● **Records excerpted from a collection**

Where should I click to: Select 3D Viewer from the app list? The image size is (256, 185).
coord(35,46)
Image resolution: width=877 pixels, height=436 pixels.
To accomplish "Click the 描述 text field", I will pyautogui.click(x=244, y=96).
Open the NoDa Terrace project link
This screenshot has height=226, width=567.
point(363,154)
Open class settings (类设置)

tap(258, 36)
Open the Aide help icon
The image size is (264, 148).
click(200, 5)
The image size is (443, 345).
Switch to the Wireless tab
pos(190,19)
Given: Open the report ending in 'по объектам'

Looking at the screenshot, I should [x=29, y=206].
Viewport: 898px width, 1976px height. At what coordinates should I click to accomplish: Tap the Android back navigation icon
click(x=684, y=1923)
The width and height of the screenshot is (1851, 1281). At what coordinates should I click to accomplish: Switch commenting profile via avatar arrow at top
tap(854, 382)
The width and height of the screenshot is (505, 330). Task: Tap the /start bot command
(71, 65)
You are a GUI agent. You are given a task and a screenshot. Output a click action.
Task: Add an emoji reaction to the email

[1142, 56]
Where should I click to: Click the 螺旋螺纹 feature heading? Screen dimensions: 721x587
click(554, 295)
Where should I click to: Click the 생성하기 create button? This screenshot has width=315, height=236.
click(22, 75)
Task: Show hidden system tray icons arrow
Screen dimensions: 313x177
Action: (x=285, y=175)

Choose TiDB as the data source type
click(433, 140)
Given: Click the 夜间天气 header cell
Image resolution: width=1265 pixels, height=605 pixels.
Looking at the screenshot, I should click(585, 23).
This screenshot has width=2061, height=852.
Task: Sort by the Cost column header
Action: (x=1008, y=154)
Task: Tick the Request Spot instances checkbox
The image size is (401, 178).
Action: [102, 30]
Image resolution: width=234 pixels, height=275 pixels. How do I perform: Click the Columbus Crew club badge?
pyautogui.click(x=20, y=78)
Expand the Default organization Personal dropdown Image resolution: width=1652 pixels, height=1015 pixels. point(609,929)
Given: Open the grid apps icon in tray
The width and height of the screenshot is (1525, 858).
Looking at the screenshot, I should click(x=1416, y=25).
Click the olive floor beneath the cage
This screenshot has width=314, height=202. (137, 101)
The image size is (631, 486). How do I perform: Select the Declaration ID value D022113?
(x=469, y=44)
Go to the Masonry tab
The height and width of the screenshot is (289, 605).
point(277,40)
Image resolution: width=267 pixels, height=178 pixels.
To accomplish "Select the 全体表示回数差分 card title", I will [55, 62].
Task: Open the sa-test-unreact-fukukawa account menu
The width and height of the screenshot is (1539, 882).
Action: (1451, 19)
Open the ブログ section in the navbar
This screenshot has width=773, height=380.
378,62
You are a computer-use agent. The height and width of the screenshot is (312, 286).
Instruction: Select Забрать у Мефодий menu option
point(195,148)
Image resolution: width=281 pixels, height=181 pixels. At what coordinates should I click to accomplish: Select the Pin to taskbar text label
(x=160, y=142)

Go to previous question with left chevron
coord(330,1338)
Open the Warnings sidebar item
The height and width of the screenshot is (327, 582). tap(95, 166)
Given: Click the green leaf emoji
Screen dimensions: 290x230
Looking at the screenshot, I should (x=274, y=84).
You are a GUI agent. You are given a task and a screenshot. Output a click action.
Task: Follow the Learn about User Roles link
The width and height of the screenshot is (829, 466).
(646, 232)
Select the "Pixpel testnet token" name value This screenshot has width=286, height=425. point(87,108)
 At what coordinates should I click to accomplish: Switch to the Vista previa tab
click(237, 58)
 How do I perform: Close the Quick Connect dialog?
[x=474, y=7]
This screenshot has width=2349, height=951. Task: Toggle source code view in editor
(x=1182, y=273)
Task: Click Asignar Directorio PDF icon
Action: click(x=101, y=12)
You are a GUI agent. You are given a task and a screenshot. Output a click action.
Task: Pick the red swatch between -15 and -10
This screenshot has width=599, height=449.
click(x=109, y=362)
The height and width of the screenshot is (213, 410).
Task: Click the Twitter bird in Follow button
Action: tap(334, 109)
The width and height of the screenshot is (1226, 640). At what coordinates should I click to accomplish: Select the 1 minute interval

● **WHAT IS NEEDED**
Repeat every line of the items above without any change.

● **WRITTEN SOLUTION**
Where should I click to: Select 3D Viewer from the app list? The image size is (256, 185).
coord(35,46)
Image resolution: width=877 pixels, height=436 pixels.
To accomplish "Click the 描述 text field", I will pyautogui.click(x=244, y=96).
Open the NoDa Terrace project link
This screenshot has height=226, width=567.
point(363,154)
Open class settings (类设置)

tap(258, 36)
Open the Aide help icon
The image size is (264, 148).
click(200, 5)
The image size is (443, 345).
Switch to the Wireless tab
pos(190,19)
Given: Open the report ending in 'по объектам'

Looking at the screenshot, I should [x=29, y=206].
Viewport: 898px width, 1976px height. At what coordinates should I click to accomplish: Tap the Android back navigation icon
click(x=684, y=1923)
The width and height of the screenshot is (1851, 1281). At what coordinates should I click to accomplish: Switch commenting profile via avatar arrow at top
tap(854, 382)
The width and height of the screenshot is (505, 330). Task: Tap the /start bot command
(71, 65)
You are a GUI agent. You are given a task and a screenshot. Output a click action.
Task: Add an emoji reaction to the email

[1142, 56]
Where should I click to: Click the 螺旋螺纹 feature heading? Screen dimensions: 721x587
click(554, 295)
Where should I click to: Click the 생성하기 create button? This screenshot has width=315, height=236.
click(22, 75)
Task: Show hidden system tray icons arrow
Screen dimensions: 313x177
Action: (x=285, y=175)

Choose TiDB as the data source type
click(433, 140)
Given: Click the 夜间天气 header cell
Image resolution: width=1265 pixels, height=605 pixels.
Looking at the screenshot, I should click(585, 23).
This screenshot has width=2061, height=852.
Task: Sort by the Cost column header
Action: (x=1008, y=154)
Task: Tick the Request Spot instances checkbox
The image size is (401, 178).
Action: [102, 30]
Image resolution: width=234 pixels, height=275 pixels. How do I perform: Click the Columbus Crew club badge?
pyautogui.click(x=20, y=78)
Expand the Default organization Personal dropdown Image resolution: width=1652 pixels, height=1015 pixels. point(609,929)
Given: Open the grid apps icon in tray
The width and height of the screenshot is (1525, 858).
Looking at the screenshot, I should click(x=1416, y=25).
Click the olive floor beneath the cage
This screenshot has width=314, height=202. (137, 101)
The image size is (631, 486). How do I perform: Select the Declaration ID value D022113?
(x=469, y=44)
Go to the Masonry tab
The height and width of the screenshot is (289, 605).
point(277,40)
Image resolution: width=267 pixels, height=178 pixels.
To accomplish "Select the 全体表示回数差分 card title", I will [55, 62].
Task: Open the sa-test-unreact-fukukawa account menu
The width and height of the screenshot is (1539, 882).
Action: (1451, 19)
Open the ブログ section in the navbar
This screenshot has width=773, height=380.
378,62
You are a computer-use agent. The height and width of the screenshot is (312, 286).
Instruction: Select Забрать у Мефодий menu option
point(195,148)
Image resolution: width=281 pixels, height=181 pixels. At what coordinates should I click to accomplish: Select the Pin to taskbar text label
(x=160, y=142)

Go to previous question with left chevron
coord(330,1338)
Open the Warnings sidebar item
The height and width of the screenshot is (327, 582). tap(95, 166)
Given: Click the green leaf emoji
Screen dimensions: 290x230
Looking at the screenshot, I should (x=274, y=84).
You are a GUI agent. You are given a task and a screenshot. Output a click action.
Task: Follow the Learn about User Roles link
The width and height of the screenshot is (829, 466).
(646, 232)
Select the "Pixpel testnet token" name value This screenshot has width=286, height=425. point(87,108)
 At what coordinates should I click to accomplish: Switch to the Vista previa tab
click(237, 58)
 How do I perform: Close the Quick Connect dialog?
[x=474, y=7]
This screenshot has width=2349, height=951. Task: Toggle source code view in editor
(x=1182, y=273)
Task: Click Asignar Directorio PDF icon
Action: click(x=101, y=12)
You are a GUI agent. You are given a task and a screenshot. Output a click action.
Task: Pick the red swatch between -15 and -10
This screenshot has width=599, height=449.
click(x=109, y=362)
The height and width of the screenshot is (213, 410).
Task: Click the Twitter bird in Follow button
Action: tap(334, 109)
The width and height of the screenshot is (1226, 640). At what coordinates should I click to accomplish: Select the 1 minute interval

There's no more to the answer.